Malkin's attempt to tie all liberals to what Kurtz described as "rantings of the fringe" is nothing new. Indeed, in posting the offensive Huffington Post user comments, Malkin linked to a "related" blog post of hers, titled "Assassination chic." In that post, Malkin discussed how the "penultimate chapter" of her book Unhinged: Exposing Liberals Gone Wild [Regnery, 2005] "explored the popular genre of 'Kill Bush' literature, talk radio rhetoric, and art on the Left devoted to fantasies about murdering President Bush and Republicans." Malkin listed several "examples of the Left's anti-Bush mania." She concluded: "They all need serious help."

At no point in his column did Kurtz mention that Malkin was engaging in the exact behavior he criticized.

Furthermore, while Kurtz, in his March 1 column, expressed disgust at the "assassination fantasies" found in the comments section of the Huffington Post, threats of physical violence by conservative bloggers are numerous:

  • Misha of The Anti-Idiotarian Rottweiler on the Supreme Court: "Five ropes, five robes, five trees.

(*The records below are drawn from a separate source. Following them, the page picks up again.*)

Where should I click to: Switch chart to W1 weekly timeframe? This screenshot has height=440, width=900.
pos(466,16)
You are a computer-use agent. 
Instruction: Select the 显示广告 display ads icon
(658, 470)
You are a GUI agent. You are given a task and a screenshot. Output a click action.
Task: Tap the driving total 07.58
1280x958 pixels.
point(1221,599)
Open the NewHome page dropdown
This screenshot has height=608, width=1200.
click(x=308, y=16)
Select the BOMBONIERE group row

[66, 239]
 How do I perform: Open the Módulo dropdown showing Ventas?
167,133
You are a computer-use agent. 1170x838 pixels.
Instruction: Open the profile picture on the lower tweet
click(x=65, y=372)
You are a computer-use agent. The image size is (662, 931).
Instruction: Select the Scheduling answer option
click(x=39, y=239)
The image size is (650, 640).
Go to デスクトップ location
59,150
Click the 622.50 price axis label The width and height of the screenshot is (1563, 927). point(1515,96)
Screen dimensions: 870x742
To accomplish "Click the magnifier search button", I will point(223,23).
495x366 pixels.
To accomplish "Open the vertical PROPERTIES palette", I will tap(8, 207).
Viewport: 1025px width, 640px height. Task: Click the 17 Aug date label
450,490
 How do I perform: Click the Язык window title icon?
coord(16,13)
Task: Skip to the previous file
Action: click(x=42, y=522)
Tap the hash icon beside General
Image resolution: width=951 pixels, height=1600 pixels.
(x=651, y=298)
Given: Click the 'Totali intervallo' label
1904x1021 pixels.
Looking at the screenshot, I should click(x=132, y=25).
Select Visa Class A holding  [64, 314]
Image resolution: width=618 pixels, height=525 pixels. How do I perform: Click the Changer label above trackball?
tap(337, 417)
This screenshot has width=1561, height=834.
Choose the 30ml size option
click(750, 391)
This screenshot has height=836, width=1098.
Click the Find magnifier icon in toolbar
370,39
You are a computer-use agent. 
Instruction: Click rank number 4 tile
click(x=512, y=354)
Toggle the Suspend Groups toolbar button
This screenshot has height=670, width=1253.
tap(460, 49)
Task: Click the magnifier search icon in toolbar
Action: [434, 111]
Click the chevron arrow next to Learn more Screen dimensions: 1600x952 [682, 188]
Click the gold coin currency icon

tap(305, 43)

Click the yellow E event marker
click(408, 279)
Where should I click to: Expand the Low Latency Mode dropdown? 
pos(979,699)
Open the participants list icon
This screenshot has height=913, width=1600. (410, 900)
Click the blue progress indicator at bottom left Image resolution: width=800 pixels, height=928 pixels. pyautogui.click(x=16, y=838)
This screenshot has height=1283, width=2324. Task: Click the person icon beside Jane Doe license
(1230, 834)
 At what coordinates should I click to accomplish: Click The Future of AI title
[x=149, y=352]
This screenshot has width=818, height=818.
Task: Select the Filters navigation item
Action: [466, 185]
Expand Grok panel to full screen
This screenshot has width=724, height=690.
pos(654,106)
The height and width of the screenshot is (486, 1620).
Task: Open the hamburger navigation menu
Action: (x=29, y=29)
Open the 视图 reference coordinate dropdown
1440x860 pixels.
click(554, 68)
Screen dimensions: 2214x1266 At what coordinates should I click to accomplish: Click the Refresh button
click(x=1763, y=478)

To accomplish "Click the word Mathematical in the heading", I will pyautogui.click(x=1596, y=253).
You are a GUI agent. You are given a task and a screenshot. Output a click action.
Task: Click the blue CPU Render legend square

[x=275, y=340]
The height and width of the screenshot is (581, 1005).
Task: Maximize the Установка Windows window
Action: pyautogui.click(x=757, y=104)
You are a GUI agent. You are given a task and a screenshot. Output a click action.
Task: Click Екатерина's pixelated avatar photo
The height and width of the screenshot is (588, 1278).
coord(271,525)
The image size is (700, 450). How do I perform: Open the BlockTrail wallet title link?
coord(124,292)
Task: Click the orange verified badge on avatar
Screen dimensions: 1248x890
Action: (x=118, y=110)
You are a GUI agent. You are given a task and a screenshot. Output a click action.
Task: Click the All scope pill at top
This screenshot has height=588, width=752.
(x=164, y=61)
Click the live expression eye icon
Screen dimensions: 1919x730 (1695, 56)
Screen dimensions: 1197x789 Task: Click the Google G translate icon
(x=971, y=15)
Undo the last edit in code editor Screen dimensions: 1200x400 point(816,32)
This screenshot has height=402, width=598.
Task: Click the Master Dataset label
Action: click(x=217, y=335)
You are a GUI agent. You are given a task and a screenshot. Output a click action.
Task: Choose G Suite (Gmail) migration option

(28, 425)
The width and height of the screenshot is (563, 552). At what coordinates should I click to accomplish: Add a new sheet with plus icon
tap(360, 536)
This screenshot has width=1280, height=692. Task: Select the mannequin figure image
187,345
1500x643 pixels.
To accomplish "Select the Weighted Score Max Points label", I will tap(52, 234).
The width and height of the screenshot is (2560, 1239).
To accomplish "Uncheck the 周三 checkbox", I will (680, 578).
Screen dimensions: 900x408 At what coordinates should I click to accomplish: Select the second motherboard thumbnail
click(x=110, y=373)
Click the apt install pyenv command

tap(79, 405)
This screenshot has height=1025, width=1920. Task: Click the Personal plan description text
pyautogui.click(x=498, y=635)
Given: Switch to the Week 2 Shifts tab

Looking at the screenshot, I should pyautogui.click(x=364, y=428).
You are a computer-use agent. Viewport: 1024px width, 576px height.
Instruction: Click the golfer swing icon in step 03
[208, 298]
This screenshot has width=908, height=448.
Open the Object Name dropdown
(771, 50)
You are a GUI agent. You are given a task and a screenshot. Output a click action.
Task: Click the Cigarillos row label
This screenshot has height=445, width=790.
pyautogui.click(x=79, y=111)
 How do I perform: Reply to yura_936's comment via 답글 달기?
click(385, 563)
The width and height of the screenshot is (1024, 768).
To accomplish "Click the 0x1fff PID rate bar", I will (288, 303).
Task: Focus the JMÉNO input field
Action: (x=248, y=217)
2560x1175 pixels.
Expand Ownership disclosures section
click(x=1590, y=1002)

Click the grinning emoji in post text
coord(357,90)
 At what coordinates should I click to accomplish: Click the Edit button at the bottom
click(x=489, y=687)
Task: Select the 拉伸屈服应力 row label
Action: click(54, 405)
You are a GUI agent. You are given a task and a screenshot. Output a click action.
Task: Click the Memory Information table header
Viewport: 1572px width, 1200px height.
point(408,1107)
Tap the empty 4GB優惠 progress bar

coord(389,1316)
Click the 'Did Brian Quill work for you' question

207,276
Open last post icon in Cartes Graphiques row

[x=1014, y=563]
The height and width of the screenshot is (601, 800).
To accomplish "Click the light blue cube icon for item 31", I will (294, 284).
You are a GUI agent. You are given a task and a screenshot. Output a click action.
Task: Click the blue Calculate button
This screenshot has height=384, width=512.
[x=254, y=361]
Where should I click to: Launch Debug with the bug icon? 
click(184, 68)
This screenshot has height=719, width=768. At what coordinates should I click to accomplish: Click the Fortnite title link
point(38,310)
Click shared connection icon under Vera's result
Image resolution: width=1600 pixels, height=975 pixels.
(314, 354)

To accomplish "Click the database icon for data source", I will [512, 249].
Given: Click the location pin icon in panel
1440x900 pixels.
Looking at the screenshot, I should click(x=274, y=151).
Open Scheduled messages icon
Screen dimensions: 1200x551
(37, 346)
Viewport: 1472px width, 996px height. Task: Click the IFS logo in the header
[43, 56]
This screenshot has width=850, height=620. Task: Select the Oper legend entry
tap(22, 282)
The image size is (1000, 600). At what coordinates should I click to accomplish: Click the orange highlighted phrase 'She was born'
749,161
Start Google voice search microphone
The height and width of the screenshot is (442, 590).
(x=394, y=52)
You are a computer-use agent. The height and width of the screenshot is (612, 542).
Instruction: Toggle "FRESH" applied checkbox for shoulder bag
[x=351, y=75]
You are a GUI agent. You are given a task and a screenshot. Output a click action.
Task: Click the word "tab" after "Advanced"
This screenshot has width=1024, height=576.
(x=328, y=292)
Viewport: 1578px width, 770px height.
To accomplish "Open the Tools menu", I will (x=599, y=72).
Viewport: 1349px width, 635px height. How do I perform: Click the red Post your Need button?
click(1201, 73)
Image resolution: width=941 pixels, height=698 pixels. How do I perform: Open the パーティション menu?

Some assembly required." [7/11/06]
  • BC of The Anti-Idiotarian Rottweiler on John Kerry: "Rope. Tree. Justice. The only three things that Qerry [sic] deserves for his 'service'." [10/28/04]
  • Dean Esmay on New York Times reporters: "Exposing such a secret program is not whistle-blowing -- it is high treason. When I say 'treason' I don't mean it in an insulting or hyperbolic way. I mean in a literal way: we need to find these 21st century Julius Rosenbergs, these modern day reincarnations of Alger Hiss, put them on trial before a jury of their peers, with defense counsel. When they are found guilty, we should then hang them by the neck until the [sic] are dead, dead, dead." [12/18/05]
  • Denny K of The Flying Monkey-Right Blog in reaction to the New York Times photos of then-Defense Secretary Donald Rumsfeld's and Vice President Dick Cheney's weekend homes: "Let's start with the following New York Times reporters and editors: Arthur 'Pinch' Sulzberger Jr., Bill Keller, Eric Lichtblau, and James Risen. Do you have an idea where they live? Go hunt them down and do America a favor. Get their photo, street address, where their kids go to school, anything you can dig up, and send it to the link above. This is your chance to be famous -- grab for the golden ring." [7/02/06]
  • Megan McCardle (who uses the pseudonym Jane Galt) on anti-war demonstrators in New York City: "I think some in New York are going to laugh even harder when they try to unleash some civil disobedience, Lenin style, and some New Yorker who understands the horrors of war all too well picks up a two-by-four and teaches them how very effective violence can be when it's applied in a firm, pre-emptive manner." [2/13/03]

Progressive blogger Glenn Greenwald, the author of How Would A Patriot Act?: Defending American Values from a President Run Amok (Working Assets Publishing, May 2006), has cataloged many more examples (here, here, here, and here).